More than 1,900 people have died in the Nepalese earthquake that ripped across four countries. It is the worst since 1934, when a quake killed 8,500 people.
A spokesman for the Indian Army told Reuters rescue teams have pulled 18 dead bodies from the ice and rocks which fell on the base camp. It is not known how many were paying climbers or employed Sherpas.
Disaster response specialists, including experts in search and rescue, will travel to Nepal overnight where they will assess the scale of the damage caused by the quake, which destroyed homes, businesses and temples in the capital of Kathmandu.
One of the destroyed buildings was the historic Dharahara Tower. The tower was a 203-foot structure built in 1832, commissioned by Prime Minister Bhimsen Thapa to act as a military watchtower.
Officials would stand at the top of the tower to sound a bugle at the start of important events.
It was not open to the public until 2005, when visitors were finally allowed to climb the 213 steps. The eighth-floor balcony had a circular balcony overlooking the Kathmandu valley.
Sixty people were found in the wreckage when it collapsed on Saturday.
Officials estimated that at least 1,000 climbers had been at basecamp or on Everest when the earthquake struck.

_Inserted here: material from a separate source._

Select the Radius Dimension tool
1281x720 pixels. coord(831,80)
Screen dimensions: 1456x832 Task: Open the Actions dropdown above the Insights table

Jagged Globe, the team with which Fredinburg was climbing, released a statement on Saturday evening confirming his death and announcing the other climbers had survived with injuries:
“It is with the greatest sorrow that we report the death of one of our Everest team members, Daniel Fredinburg. Two other team members have non-life threatening injuries, as a result of the avalanche that struck base camp during the earthquake and its aftershocks. They are being looked after in base camp. All Sherpas and other team members are uninjured and are safe in base camp or in Gorak Shep, a nearby cluster of tea houses and lodges.”
It continued: “Our thoughts and prayers go out to Dan’s family and friends whilst we pray too for all those who have lost their lives in one of the greatest tragedies ever to hit this Himalayan nation.”
April is one of the most popular times to scale Everest, before rain and clouds cloak the peak at the end of May.
Mohan Krishna Sapkota, joint secretary in the Nepalese tourism ministry, said the government was struggling to assess the damage on Everest because of poor phone coverage.
“The trekkers are scattered all around the basecamp and some had even trekked further up,” Sapkota said. “It is almost impossible to get in touch with anyone.”
Google has launched a ‘person finder’ website to help people reconnect with friends and loved ones in the aftermath of the earthquake.